Dans la file du guichet d’enregistrement d’EasyJet, à l’aéroport Mohammed V de Casablanca, pour le vol Casa-Madrid, Assia Fatati, 26 ans, les mains tatouées de henné, se demande “comment font les Marocains ‘du Maroc’ pour prendre leurs billets”. Installée à Valladolid depuis trois ans, elle a pris son aller-retour sur Internet avec sa carte bancaire espagnole, il y a un mois, pour “environ 100 euros”. Un bon tarif en quelques clics, mais quasi inaccessible à ses compatriotes restés au pays : moins d’un passager sur dix à bord des avions Jet4You réserve via le Web. “Entre l’impossibilité pour la plupart des Marocains de payer par Internet et le durcissement des politiques migratoires européennes, il est difficile de parler d’une réelle démocratisation du voyage en avion grâce au low-cost”, acquiesce Nuno Caneira. Les compagnies low-cost au Maroc ne sont donc pas tout à fait “ce que les autoroutes ont été pour l’Espagne”, a récemment comparé le PDG de Jet4You, Jawad Ziat.

La compagnie marocaine tâche pourtant d’y remédier, en s’associant à un réseau d’une cinquantaine d’agences au Maroc, qui proposent des billets Jet4You moyennant une commission de quelque 120 DH par segment de vol. Autres spécificités en préparation pour doper ses revenus : la réservation d’espaces publicitaires dans ses avions et le lancement de nouveaux services de réservation de voitures et d’hôtel, appelés “Cars4you” et “Hotels4you”. Car pour le Maroc, doper et désaisonnaliser le tourisme reste le principal objectif. Cela semble marcher : “Pour 81% des touristes venant au Maroc en low-cost, c’est leur première visite”, rapporte Abdelhanine Benallou.

Satisfait ou… pas remboursé

Décollage globalement réussi, donc, pour les low-cost sur les tarmacs marocains. Qu’en est-il à l’atterrissage ? Les passagers sont-ils autant satisfaits lorsqu’ils s’offrent un aller Bologne-Casa pour à peine plus qu’un paquet de Marlboro ? “Côté sécurité, rien à dire, c’est nickel, assure Nuno Caneira. EasyJet a par exemple l’une des flottes les moins âgées au monde”. La qualité du service, par contre, ne fait pas l’unanimité, et les récits de mésaventures voyagent de bouche à oreille, comme celle de ces passagers bloqués une nuit entière à l’aéroport “spécial low-cost” de Marseille, incident qui arriverait régulièrement. Lundi 30 juin, à Paris, flottait comme un air de rébellion devant le guichet d’enregistrement Jet4You pour le vol vers Casablanca, prévu à 21h30 à Orly et finalement parti vers 1h du matin de… Roissy. La veille, même scénario. “C’est la première et la dernière fois que je voyage avec cette compagnie !”, menace l’un. “Il n’y a personne à qui parler, pour nous tenir informés, ou juste pour s’excuser”, grogne l’autre. Plus loufoque : à l’aéroport Charleroi, en Belgique, après un concert, le groupe Hoba Hoba Spirit s’est vu demander de payer un billet pour… les guitares. “De toute façon, on n’avait même pas de carte de crédit internationale”, rapportent-ils après avoir finalement remporté le bras de fer.

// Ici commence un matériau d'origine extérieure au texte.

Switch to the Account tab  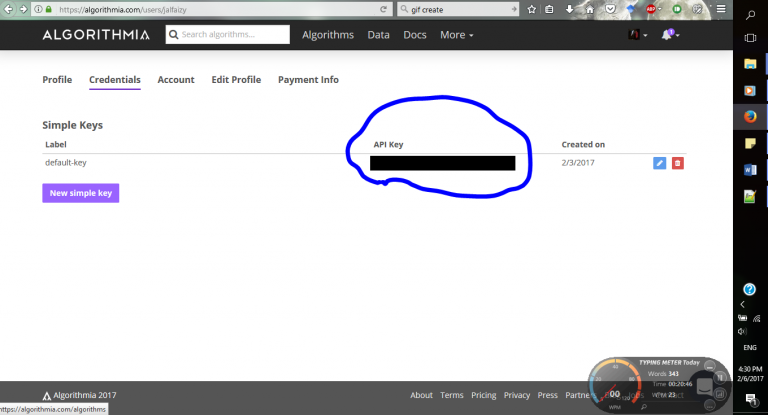coord(176,80)
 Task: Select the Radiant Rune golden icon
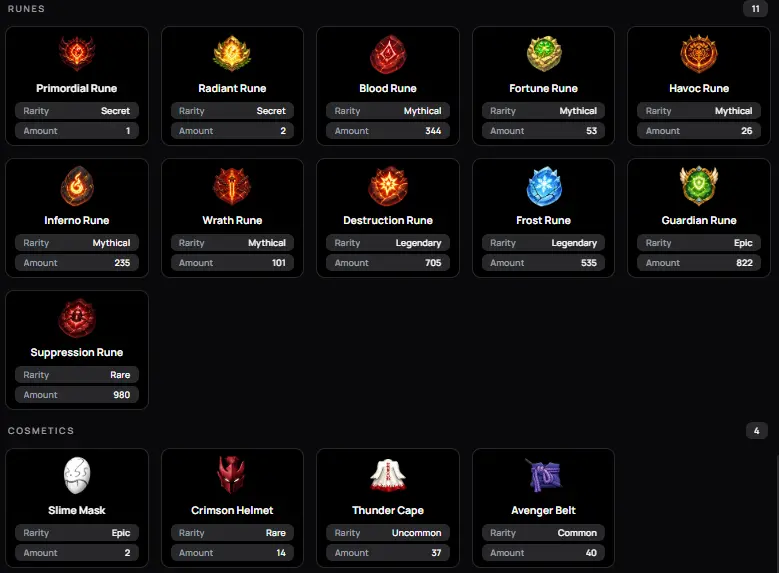point(232,53)
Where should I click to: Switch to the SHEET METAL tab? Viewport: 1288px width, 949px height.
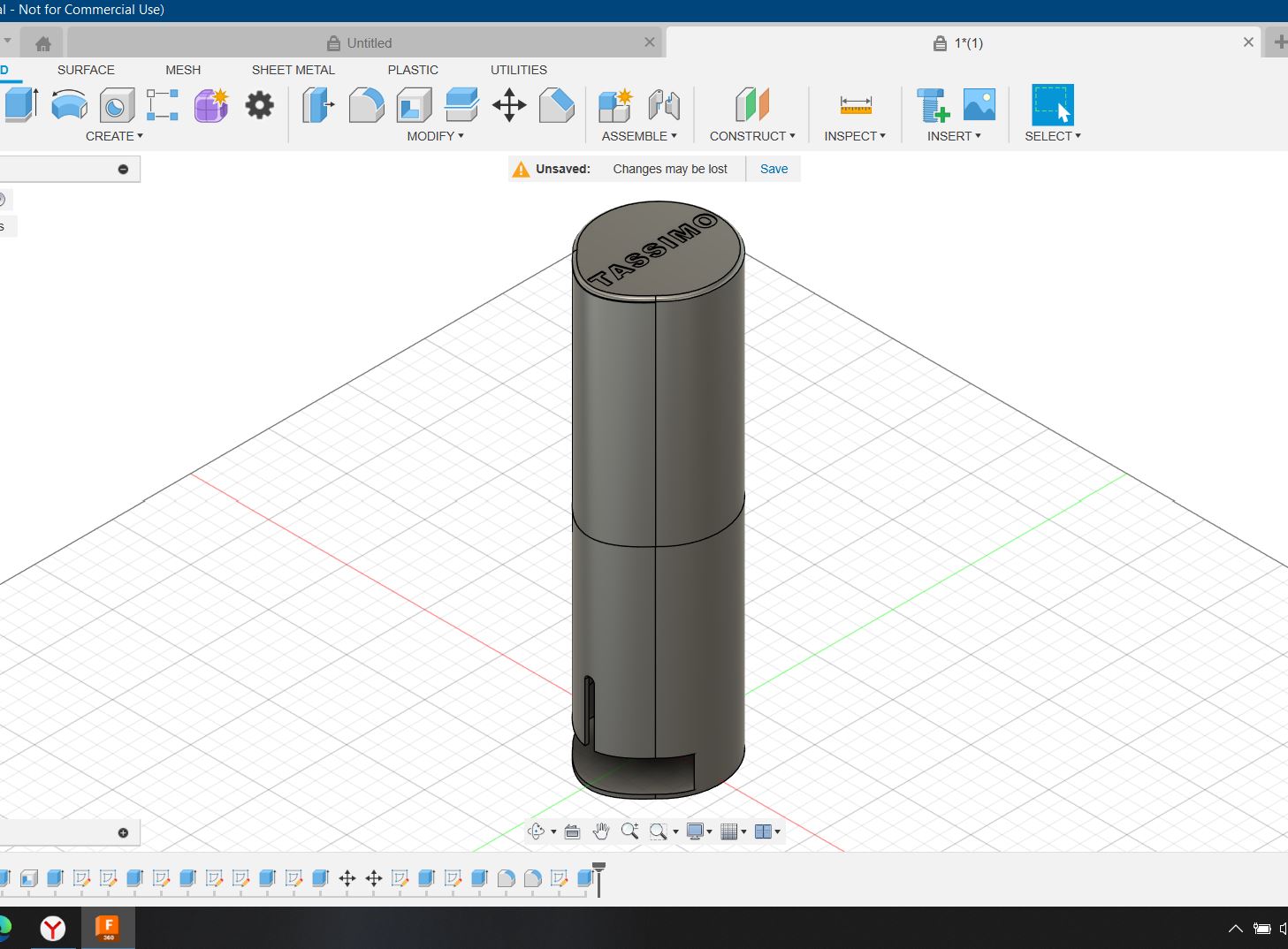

Payer un billet low-cost implique-t-il légitimement ce genre de situations ? Chez les compagnies interrogées, on récuse tout laxisme et assure que les passagers sont pris en charge en cas de pépin. “Low-cost ou pas, le client a droit à un interlocuteur, une alternative, estime Abdelhanine Benallou. Pour pallier ces différences de traitement, l’ONDA a décidé de prendre en charge un repas au-delà de 3 heures de retard, et l’hôtel pour plus de 6 heures, avant de tout facturer à la compagnie. Mais certaines plus que d’autres sont tentées de se débiner”. Chose qui, pour Assia Fatati, n’est pas propre aux low-cost : “J’ai eu tout plein de problèmes de bagages et de retard avec Iberia ou la RAM, et en plus, j’ai été mal reçue. Quel intérêt ai-je à payer le triple pour un vol d’une heure et demie ?”.